ARMENIA TREE PROJECT
65 Main Street
Watertown, MA 02472
Toll Free: (866) 965-TREE
Email: [email protected]
Web:

FOR IMMEDIATE RELEASE
October 9, 2007

Generous Donor Challenges ATP to Raise $500,000 by End of 2007

— Harry T. Mangurian, Jr. Foundation Will Match Donations Received

WATERTOWN, MA–Armenia Tree Project (ATP) is proud to announce that Harry T.
Mangurian, Jr. has agreed to match donations made in support of the
organization between September 15 and December 31, 2007.

"The goal of this campaign is one million dollars ($1,000,000). If we raise
$500,000 by December 31, then Mr. Mangurian will give $500,000 from his
foundation," explains Executive Director Jeff Masarjian. "Our programs stir
people’s passions and energy, and we are thrilled that this wonderful offer
will allow us to increase our planting of new trees. We need everyone’s help
to meet the challenge."

A second generation Armenian-American, Mr. Mangurian became familiar with
ATP only last year and in a very short period of time began supporting the
organization’s effort to expand the number of donors contributing to ATP. He
helped to create a unique mail appeal with photographs of ATP’s work and a
20 dram Armenian coin–symbolizing ATP’s program to purchase tree seedlings
grown by families in the Getik River Valley. A record number of new donors
responded to that appeal at an introductory level.

"We still have a long way to go to reach our 2007 tree planting objectives,"
states Masarjian. "This spring, ATP planted the first 20,000 trees at the
new Hrant Dink Memorial Forest near our Mirak Family Reforestation Nursery
in northern Armenia. Our goal is to plant the remaining 33,000 trees this
fall to create a lasting tribute to this noble Armenian who was killed this
past January in a tragic criminal act."

In addition to this memorial project, ATP will plant another 350,000 trees
this fall at dozens of urban and rural sites around the country. Since 1994,
ATP has planted and restored more than 1.5 million trees and created
hundreds of jobs for impoverished Armenians in tree-regeneration programs.
The organization’s three tiered initiatives are tree planting, community
development to reduce poverty and promote self-sufficiency, and
environmental education to protect Armenia’s precious natural resources.

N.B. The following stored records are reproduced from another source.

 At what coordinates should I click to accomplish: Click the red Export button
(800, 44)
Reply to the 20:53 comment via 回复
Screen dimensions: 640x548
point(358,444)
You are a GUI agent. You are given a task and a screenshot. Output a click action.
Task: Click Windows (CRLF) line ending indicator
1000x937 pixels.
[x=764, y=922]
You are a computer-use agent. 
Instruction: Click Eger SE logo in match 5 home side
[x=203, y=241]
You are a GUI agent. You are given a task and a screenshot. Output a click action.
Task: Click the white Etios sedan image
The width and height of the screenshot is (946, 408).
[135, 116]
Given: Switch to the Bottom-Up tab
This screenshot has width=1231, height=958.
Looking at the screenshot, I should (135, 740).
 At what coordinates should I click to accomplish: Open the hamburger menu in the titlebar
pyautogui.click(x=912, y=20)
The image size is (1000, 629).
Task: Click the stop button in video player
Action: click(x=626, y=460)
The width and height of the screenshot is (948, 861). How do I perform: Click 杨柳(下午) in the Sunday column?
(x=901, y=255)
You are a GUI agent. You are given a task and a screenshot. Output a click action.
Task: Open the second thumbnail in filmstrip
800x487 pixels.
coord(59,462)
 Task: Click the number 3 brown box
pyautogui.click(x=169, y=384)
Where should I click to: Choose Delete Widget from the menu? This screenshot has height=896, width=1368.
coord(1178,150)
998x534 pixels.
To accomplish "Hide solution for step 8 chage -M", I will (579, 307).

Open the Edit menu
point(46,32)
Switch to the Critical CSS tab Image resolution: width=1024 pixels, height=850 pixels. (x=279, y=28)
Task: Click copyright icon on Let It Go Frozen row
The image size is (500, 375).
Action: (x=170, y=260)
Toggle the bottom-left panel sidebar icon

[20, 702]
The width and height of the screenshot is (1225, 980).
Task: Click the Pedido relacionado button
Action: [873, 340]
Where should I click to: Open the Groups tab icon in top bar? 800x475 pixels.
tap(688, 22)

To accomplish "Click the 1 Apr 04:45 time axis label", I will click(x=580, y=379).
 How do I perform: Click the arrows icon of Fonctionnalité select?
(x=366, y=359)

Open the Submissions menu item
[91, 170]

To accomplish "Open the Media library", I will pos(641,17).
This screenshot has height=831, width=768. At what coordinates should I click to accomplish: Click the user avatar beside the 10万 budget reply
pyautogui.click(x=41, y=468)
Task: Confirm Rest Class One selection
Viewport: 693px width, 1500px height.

Some of the impacts of deforestation include degraded farmland, depleted
water supplies, climate change, loss of wildlife habitat, and poor air
quality. ATP is working on an increasingly larger scale to reverse the
tragic loss of forests in Armenia, which went from covering 25 percent of
the land at the turn of the 20th century to less than eight percent today.